In conclusion, because cryptocurrencies and non-fungible tokens are not "qualified investments" in and of themselves, your RRSP cannot directly contain them. However, RRSP can contain cryptocurrency-based ETFs or other cryptocurrency-based funds—but only for instances where the fund can be found on a designated stock exchange listing, such as the New York Stock Exchange and Toronto Stock Exchange.

Tax Pro Tips - Relief from RRSP Penalty Tax Due to Non-Qualified Cryptocurrency Investments: An Expert Canadian Tax Advice from a Canadian Tax Lawyer

Cryptocurrencies and non-fungible tokens cannot be held in your RRSP because, as was previously stated, they do not fall within the Income Tax Act's definition of "qualified investments." Because of this, you will pay an RRSP penalty tax equal to 50% of each non-qualified investment's fair market value if your registered retirement savings plan contains cryptocurrencies, non-fungible tokens, or any other type of non-qualified investment.
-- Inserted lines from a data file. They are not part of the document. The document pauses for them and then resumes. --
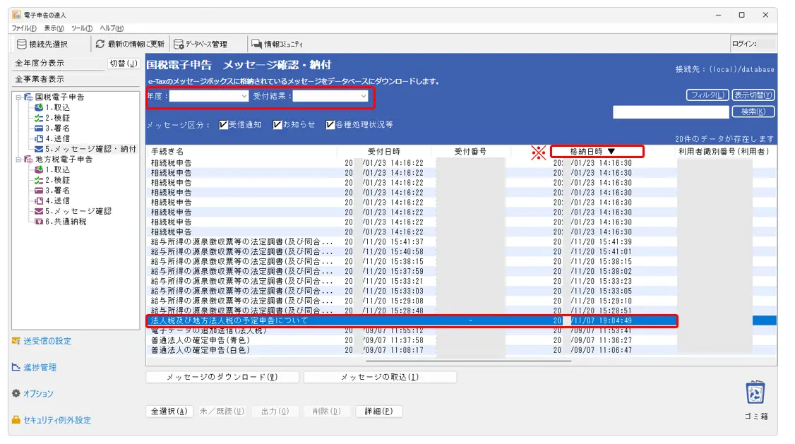Open 進捗管理 chart icon in sidebar
The width and height of the screenshot is (795, 444).
point(16,368)
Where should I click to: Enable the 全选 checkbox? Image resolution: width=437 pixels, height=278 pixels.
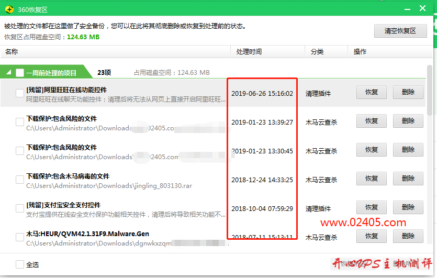(x=20, y=264)
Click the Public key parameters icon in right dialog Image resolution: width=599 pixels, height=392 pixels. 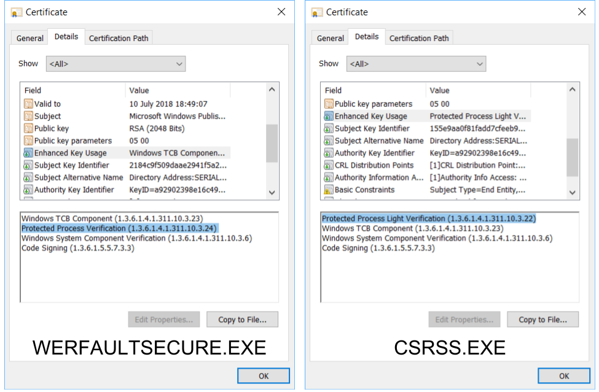coord(329,104)
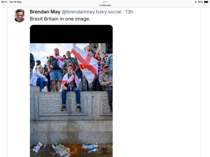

The Canada Revenue Agency has the option to waive all or part of the RRSP penalty tax associated with holding non-qualified investments—such as cryptocurrencies or non-fungible tokens—in your registered retirement savings plan, according to subsection 207.06(2). If the Canada Revenue Agency (CRA) "considers it just and equitable to do so having regard to all the circumstances, including (a) whether the [RRSP penalty tax] arose as a consequence of a reasonable error; (b) the extent to which the transaction or series of transactions that gave rise to the [RRSP penalty tax] also gave rise to another tax under [the Income Tax Act]; and (c) the extent to which payments have been made from [the registered retirement savings plan]."
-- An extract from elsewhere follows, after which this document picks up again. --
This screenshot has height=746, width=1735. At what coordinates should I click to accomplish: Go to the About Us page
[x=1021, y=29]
Numerous Canadian taxpayers have requested the cancellation of RRSP penalty taxes under subsection 207.06(2) with the help of our expert Canadian tax lawyers.  Your paragraph 207.06(2) application can be meticulously planned and quickly completed. A properly constructed penalty-tax-cancellation application not only improves your chances of the CRA accepting your application, but it also paves the way for a judicial review application to the Federal Court should the CRA unjustly reject your application and refuse to cancel your RRSP penalty taxes.   

Frequently asked questions

I purchased bitcoin in my RRSP. Is this a problem?

Your RRSP is very constricted in terms of the types of eligible investments it can acquire. Crypto currency, including bitcoins or NFT’s are not eligible investments for an RRSP. You face a 50% penalty tax. The penalty waiver from CRA through an expert Canadian crypto tax lawyer.

I would like to have crypto currency in my RRSP but I understand that crypto currency is not an eligible investment. What can I do?

While crypto such as bitcoin or ETF does not qualify as an eligible investment in an RRSP, exchange traded ETF’s that invest in crypto currency can be held by an RRSP.


"This article just provides broad information. It is only up to date as of the posting date. It has not been updated and may be out of date. It does not give legal advice and should not be relied on. Every tax scenario is unique to its circumstances and will differ from the instances described in the articles. If you have specific legal questions, you should seek the advice of a lawyer."